While this next bit of information doesn't necessarily have anything to do with the horizontal position, this was crucial in me finally getting the finish I wanted.  DO NOT spray all the way around the edges of the baffle first before going on and spraying the main portion of the panel.  I was doing this every single time and I finally realized that doing this was putting micro amounts of paint on the baffles (think overspray) that were drying before I'd get back to putting the real layer of paint on the baffles and that little amount was enough to screw everything up!  Rather that going all around the edge first (like you'll see in many car painting tutorials on line showing how to paint a panel) - simply start at the extreme left or right of the baffle (if horizontal) and work your way around the edge of it all the way down the entire length and off the other side. 
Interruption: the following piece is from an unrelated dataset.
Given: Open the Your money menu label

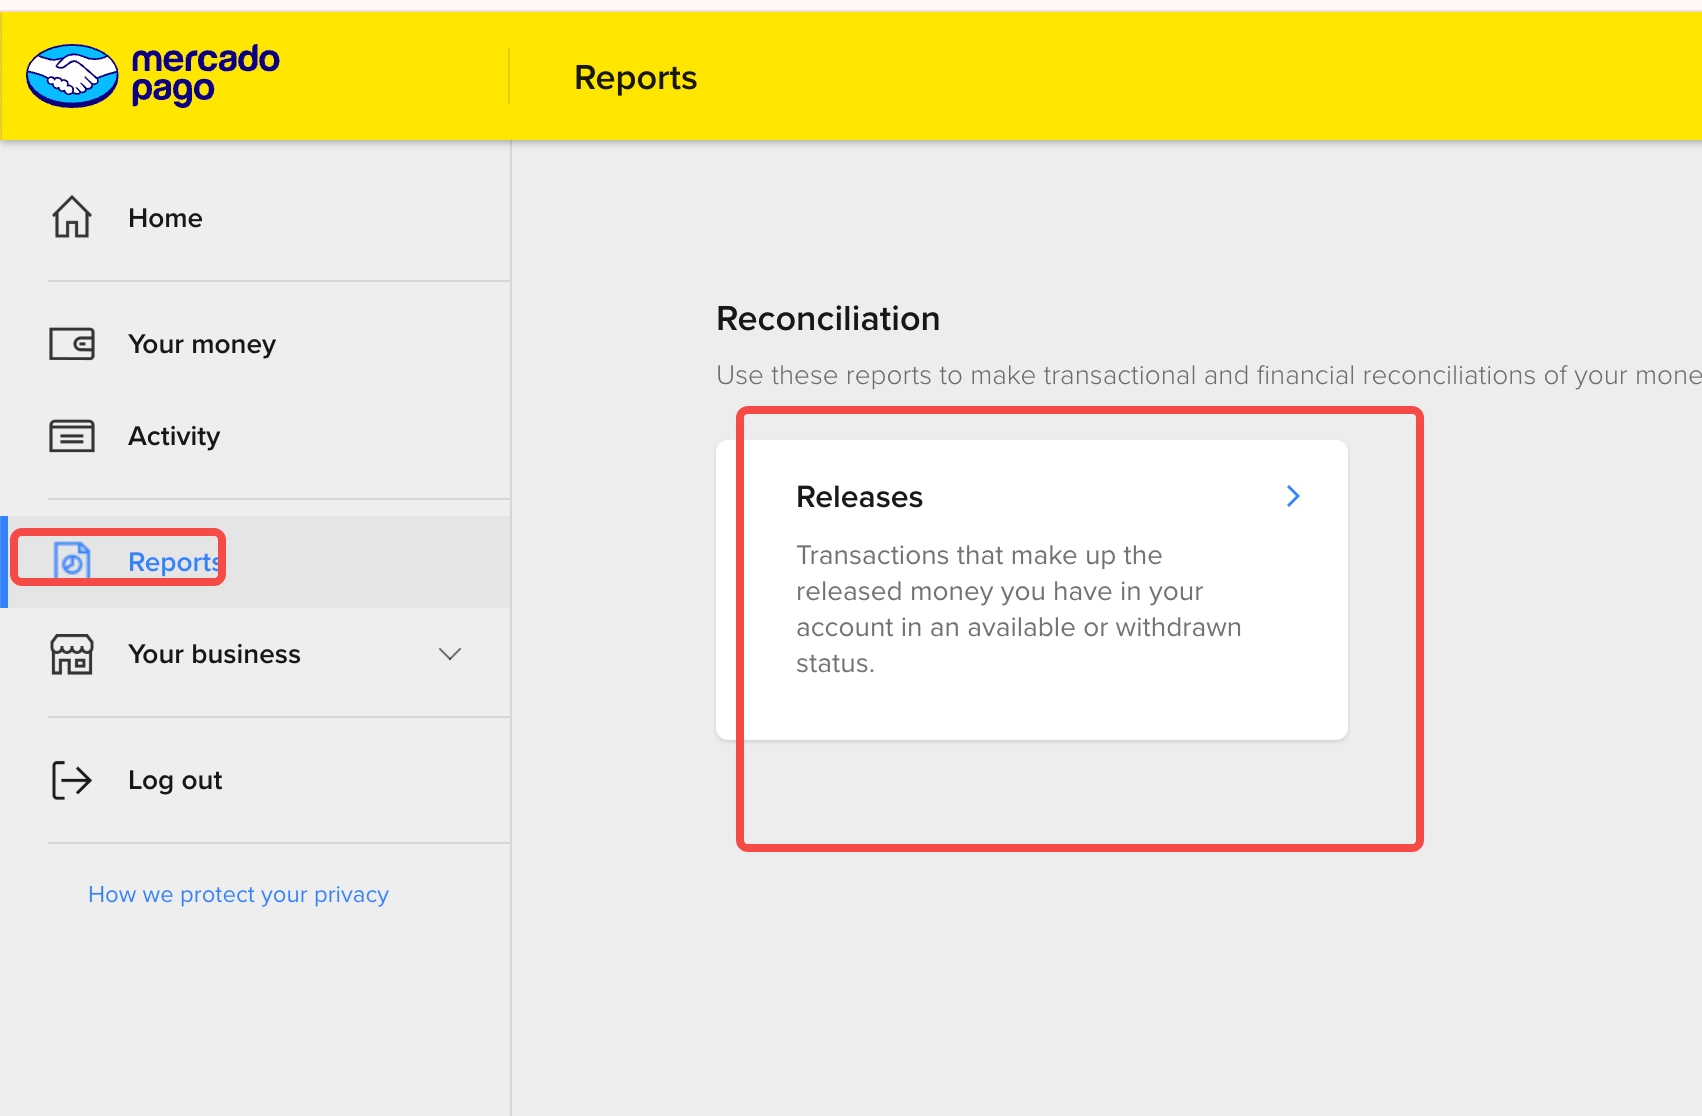Looking at the screenshot, I should point(202,344).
And LASTLY - as Pete from SprayMax told me - and I believe Lloyd even alluded to but I didn't fully understand it at the time - you want to spray this stuff on the way you want it to look.  ie - you're not spraying on a "tack coat"...you're not spraying on a thin layer or even medium layer...no...if you want a glass smooth finish, you need to continue to spray thin layers (overlapping thing layers up and down) until you achieve the look you want.  For me, I wanted perfectly smooth, no orange peel - so that meant I needed to continue overlapping my spray layers until I got a beautifully smooth and glossy finish - once I saw that, I'd move over to get a good 75% overlap until that looked the same, and keep moving down the board like that.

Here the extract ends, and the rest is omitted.